━━━━━ Text ━━━━━
Affirming.
The executor of Eliza E. Evans was adjudged to be, as such executor, entitled to thirty shares of the capital stock of the Mt. Sterling National Bank, to reverse which judgment this appeal is prosecuted. In the early part of 1907, John Evans died testate. The second and third provisions of his will are the only two thereof involved, and they are:
"Second. Should my wife, Eliza E. Evans, survive me, I give and bequeath all my personal property and all benefits that I am deriving from my four children. Sallie D. Mason, John T. Evans, Eli B. Evans and James O. Evans, the sum of $200.00 each, payable the first day of January annually as long as she may live, and also to my wife the dividends accruing from twenty-five shares of bank stock in the Clark County National Bank, of Winchester, Ky., the dividends of thirty shares in the Mt. Sterling National Bank, at Mt. Sterling, Ky., and the dividends of twenty-five shares in the Pendleton Bank of Falmouth, Ky.
"Third. In order to make all my children equal in distribution of my property, I hereby will, bequeath and give to my three daughters, Mary E. Goff, Ann E. Cooper and Dannie M. Evans, and their bodily heirs, the above said bank stock to be equally divided between them according to valuation and *Page 665 premium of shares to have and to hold for their benefit subject to judgment of trustees which I hereby appoint, James O. Evans, in event of said trustee's death, Eli B. Evans and John T. Evans shall act. Said bank stock shall not be sold only to be reinvested in other bank stock or real estate as trustee may deem best and to be deeded as the real estate which I have heretofore deeded them."
━━━━━ Stored data ━━━━━
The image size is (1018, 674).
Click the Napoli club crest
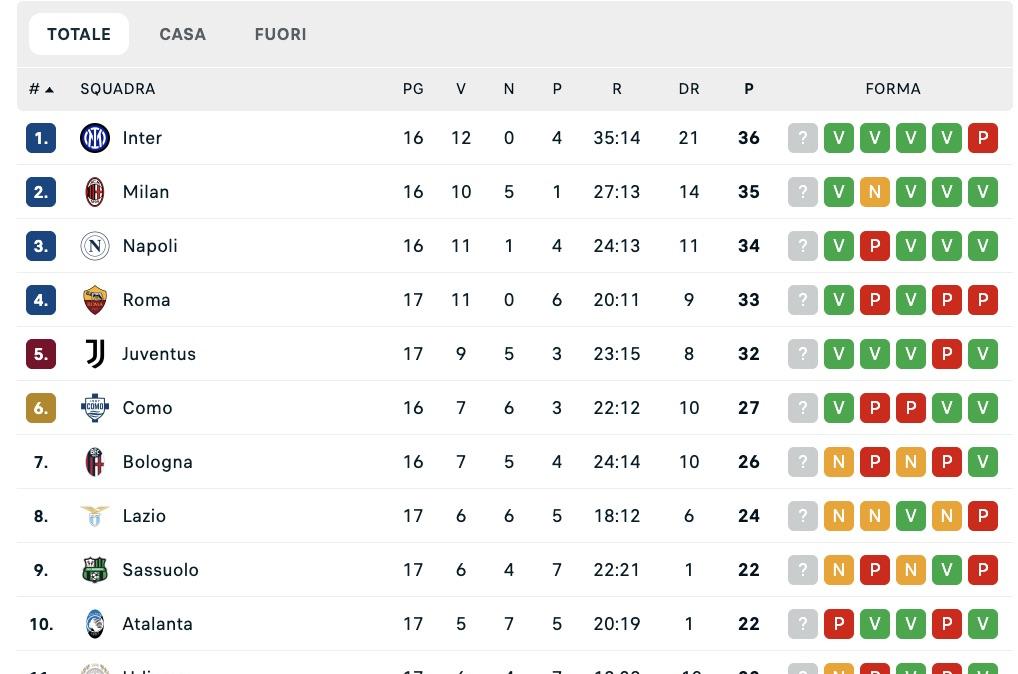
━━━━━
- [Your task]: List every bank named in the opinion above, along with the town where the opinion places each one.

- [Solved exercise]:
- Clark County National Bank: Winchester, Ky.
- Mt. Sterling National Bank: Mt. Sterling, Ky.
- Pendleton Bank: Falmouth, Ky.